To handle content repetition, delivery devices are configured to communicate with each other and pass on a list of the items that have been displayed by previous units, and items that should be displayed by future units. Also, the item descriptions contained in the display list can include links to items that have to be displayed later and the number of so-called “leap” displays.
Several scenarios may exist:
No content repetition: The next n units should not repeat content already displayed;
Content repetition required: The content needs to be repeated n times, potentially skipping some display units in between; and
Display related: Content related to already displayed information has to be displayed.
FIG. 7 depicts the forwarding of a display list 28 for these situations in accordance with the invention. The first display unit 12 received a display list that does not put a limit on the items that can be displayed. Based on the virtual user profile, the display unit 12 selects item IT4687 (shaded) to be displayed. The list is then forwarded to the next display unit 13.
Since no limitations regarding what should be displayed are forwarded, the second display unit 13 selects IT8991 (shaded) based on the virtual user profile. However, this item is part of a set of items (IT8991, IT8992, IT8993, IT8994) that need to be displayed after “leaping” or skipping one display unit. The display slots for the display units n+2, n+4 and n+6 are allocated accordingly.
The third display unit 14 selects item IT4892 (shaded). This item needs to be repeated twice with one display unit in between. Accordingly, it allocates slot n+2 with IT4892 as well.
When a display unit receives a predetermined item to be displayed, it has to verify that this item is still suitable for the current virtual user. Since each display unit continuously monitors its clientele, and re-calculates the preferences of the virtual user, it will evaluate the suitability of the proposed item. If the suitability is below a certain threshold, each display unit can override the suggested item and select something more suitable to the interests of the current member group.
While some content might be suitable for all audiences, some items should not be displayed to everybody. Items in this class could be advertisements for tobacco, alcoholic beverages, etc. While determining the suitability of items for the audience, the display units have to take restrictions such as the ones mentioned above into account.

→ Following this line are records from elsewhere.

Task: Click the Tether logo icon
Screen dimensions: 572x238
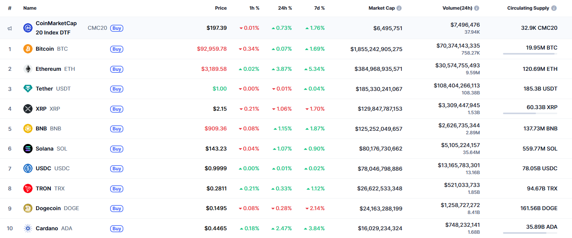Action: [28, 89]
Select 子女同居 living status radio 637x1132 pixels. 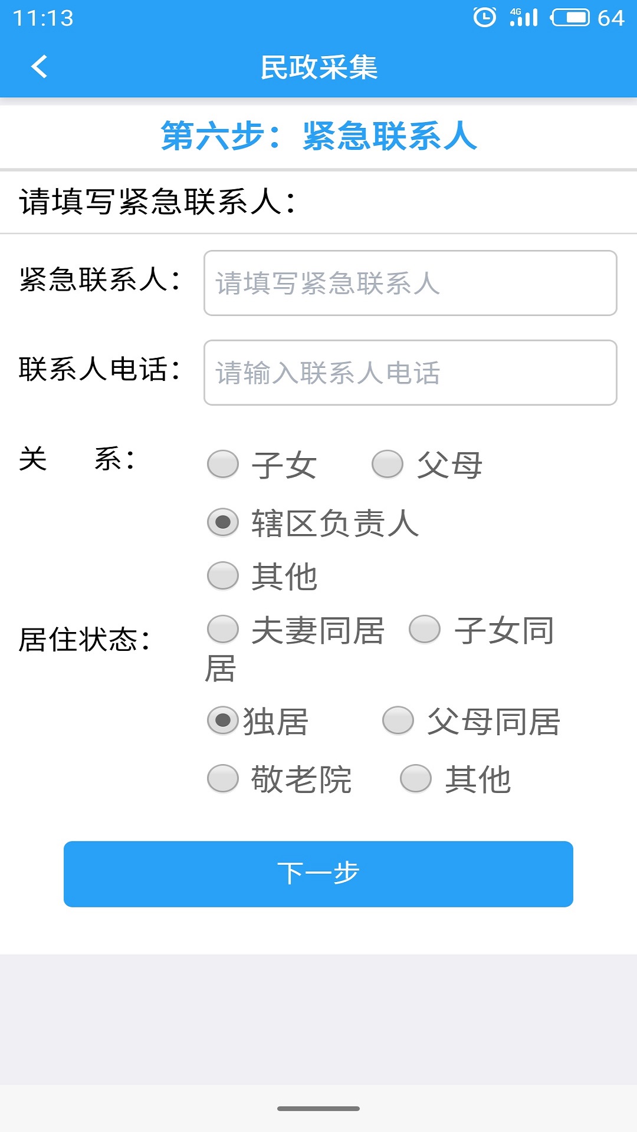click(x=425, y=629)
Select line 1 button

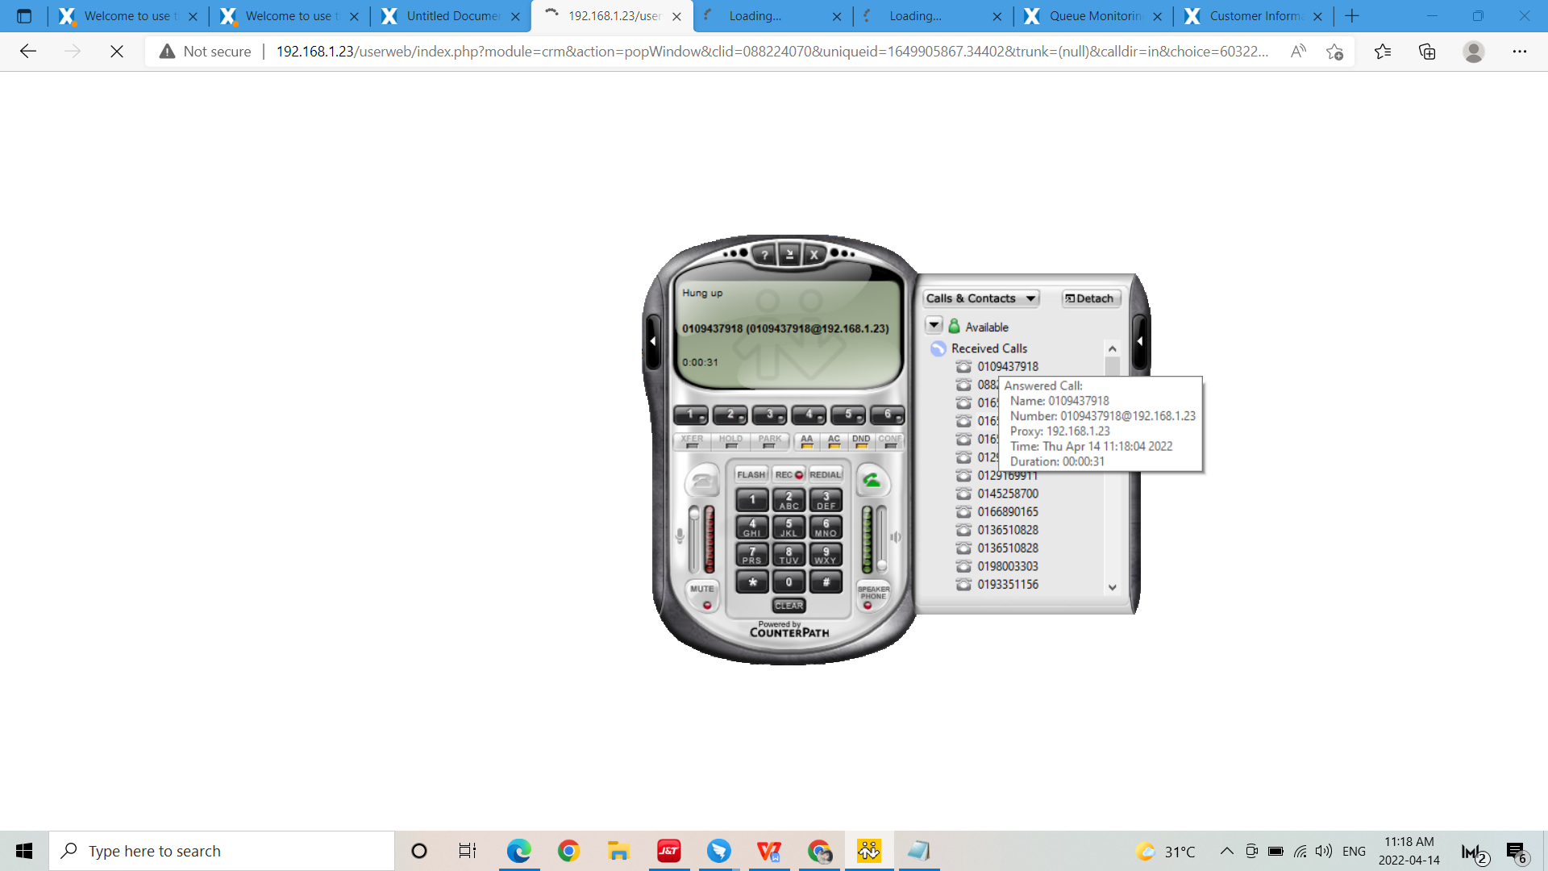point(691,415)
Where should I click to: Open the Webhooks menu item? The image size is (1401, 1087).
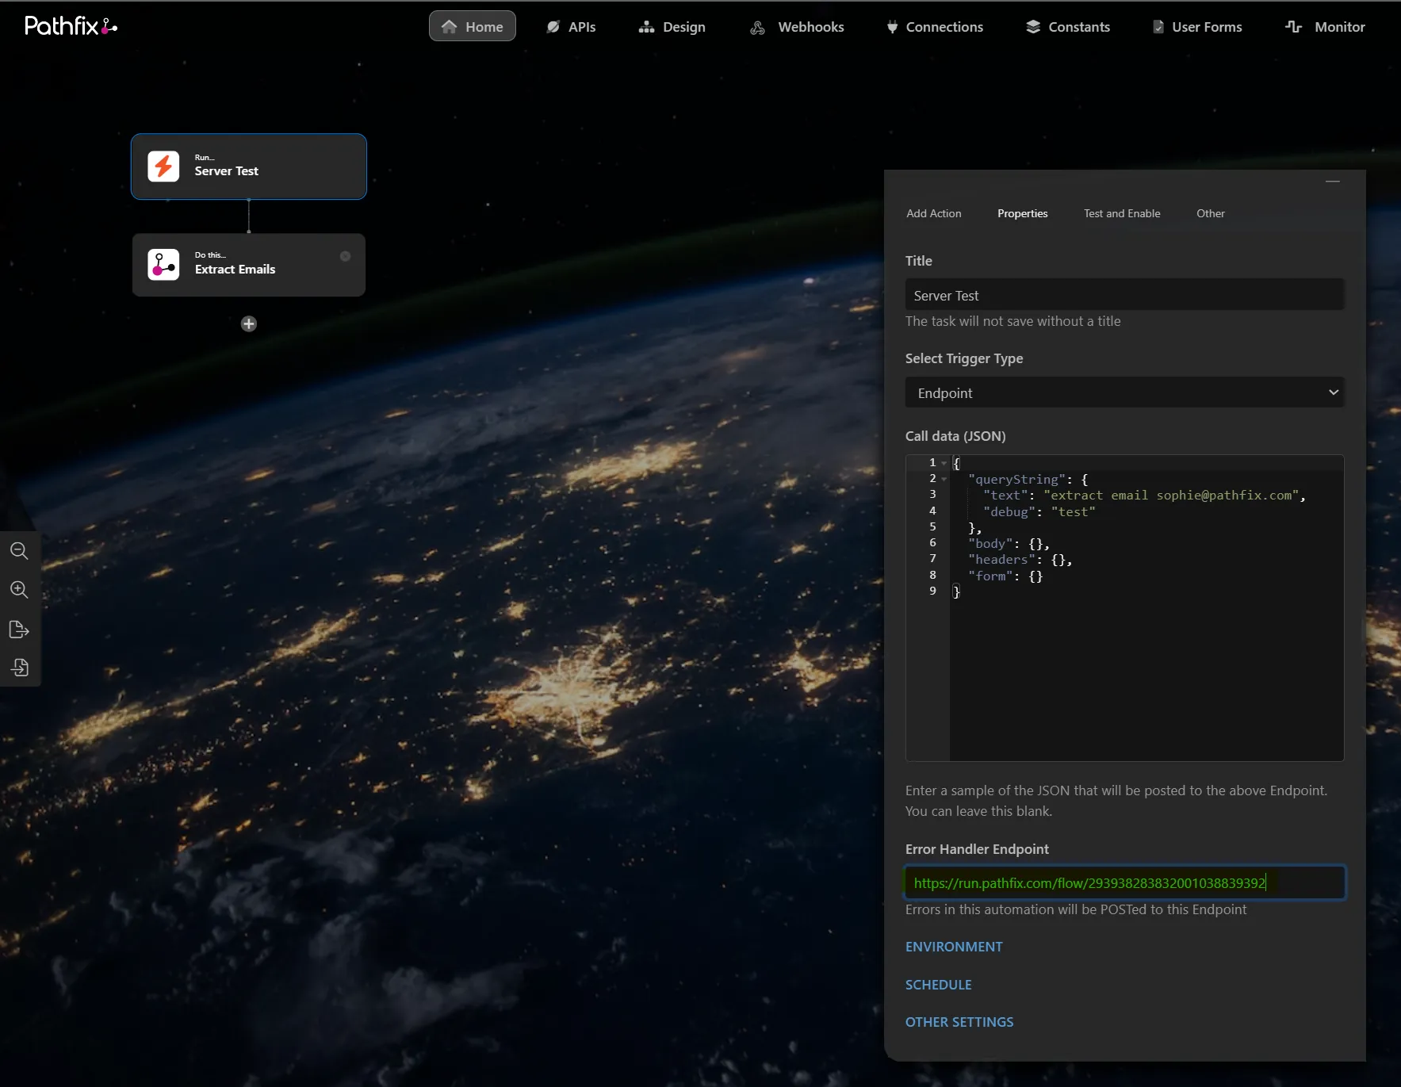(798, 27)
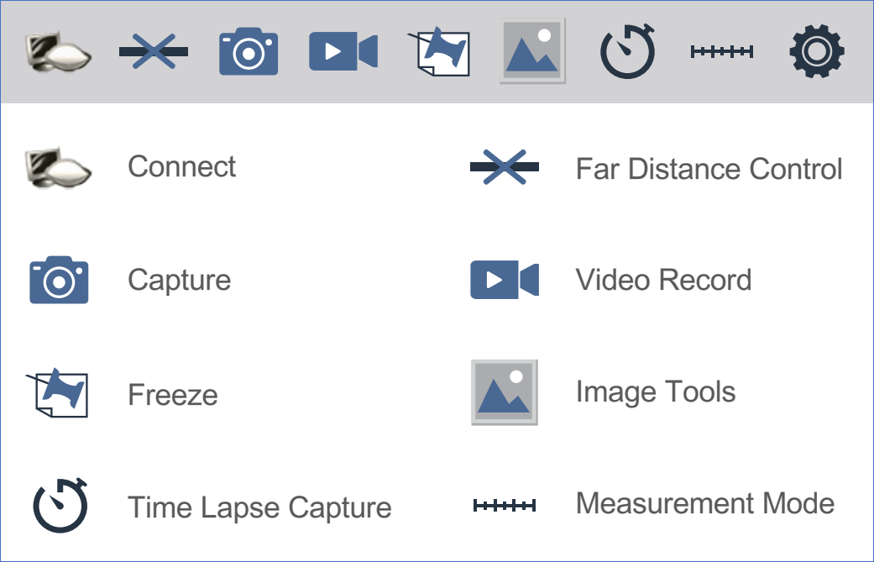Image resolution: width=874 pixels, height=562 pixels.
Task: Click the Freeze icon beside its label
Action: coord(57,392)
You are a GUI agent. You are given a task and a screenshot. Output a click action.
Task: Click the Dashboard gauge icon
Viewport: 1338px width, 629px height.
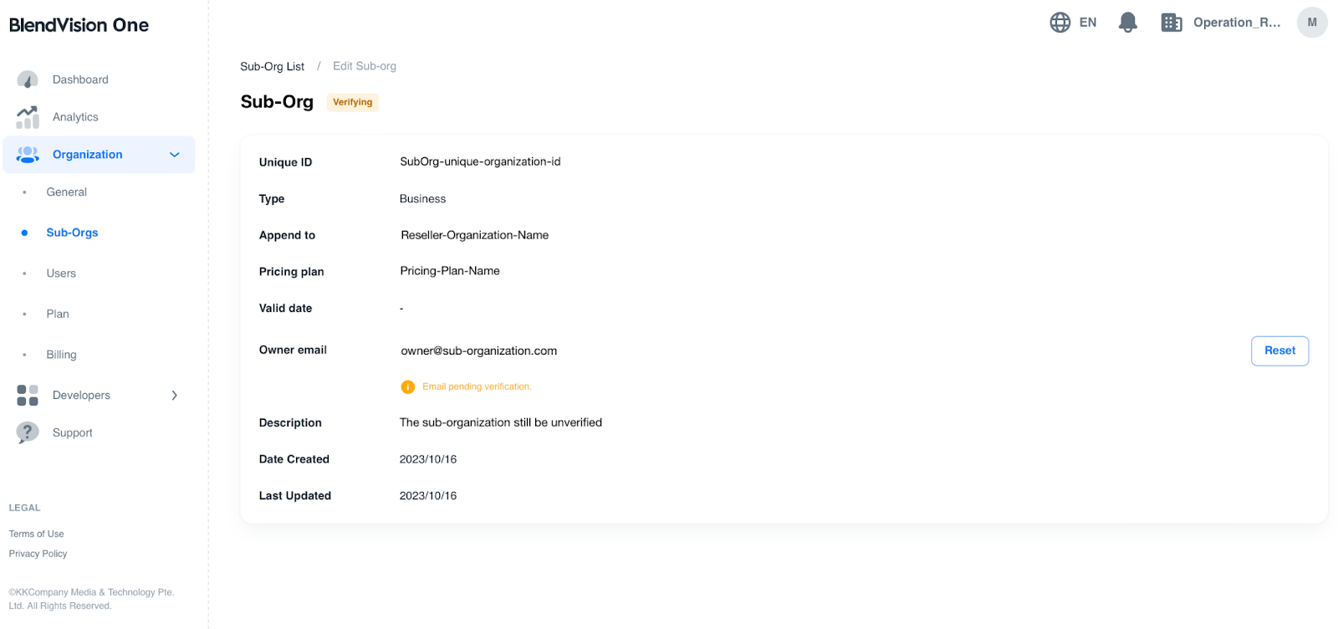pyautogui.click(x=28, y=79)
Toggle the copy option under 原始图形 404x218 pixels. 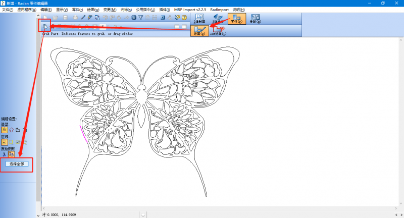(11, 154)
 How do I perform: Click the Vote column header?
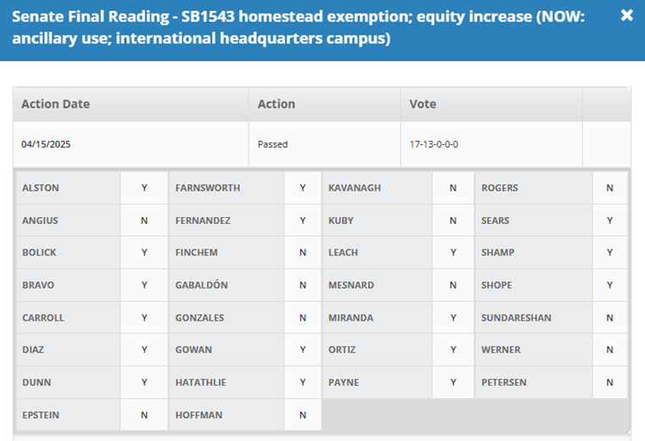[491, 104]
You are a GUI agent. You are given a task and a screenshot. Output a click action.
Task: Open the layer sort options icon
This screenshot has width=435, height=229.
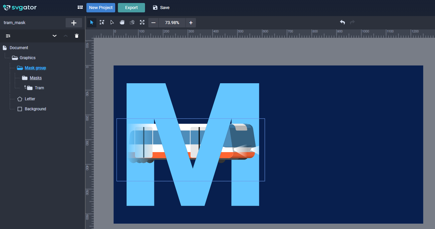click(8, 36)
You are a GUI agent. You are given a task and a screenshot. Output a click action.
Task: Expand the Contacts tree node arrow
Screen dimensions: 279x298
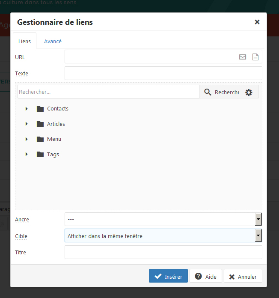pos(27,109)
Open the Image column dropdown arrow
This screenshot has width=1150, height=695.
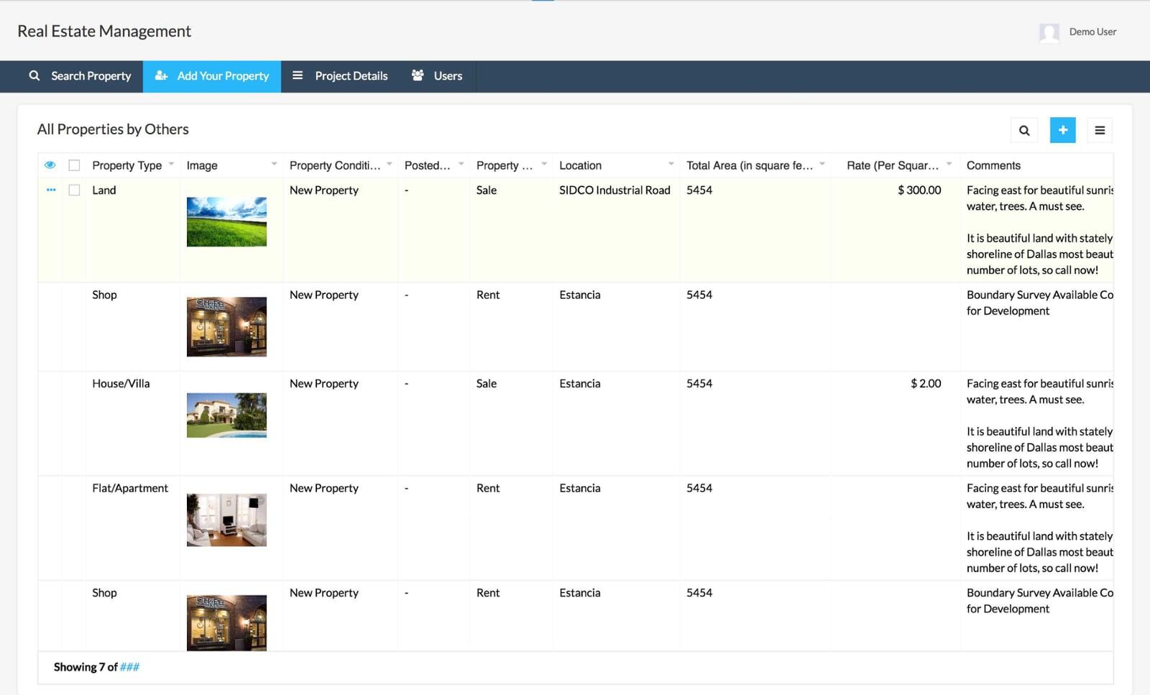click(274, 165)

Accordingly, a method and system is described to compile the interests of members of a group sharing a physical or logical location to distill common, shared interests and customize content provision and service delivery dynamically. The described invention is based on the assumption that members of the group can be identified individually and their interests are at least partially known. The customization of billboard ads at the side of a highway is just one example of an application scenario for the present invention.
The present invention is not limited to the embodiment described herein with respect to the delivery of billboard content to a group of user drivers operating on a roadway. The method and system can be applied for selecting content, services and other information for delivery to any group of members whose interests can be compiled and who share some physical or logical location.
The foregoing disclosure has been set forth merely to illustrate the invention and is not intended to be limiting. Since modifications of the disclosed embodiments incorporating the spirit and substance of the invention may occur to persons skilled in the art, the invention should be construed to include everything within the scope of the appended claims and equivalents thereof.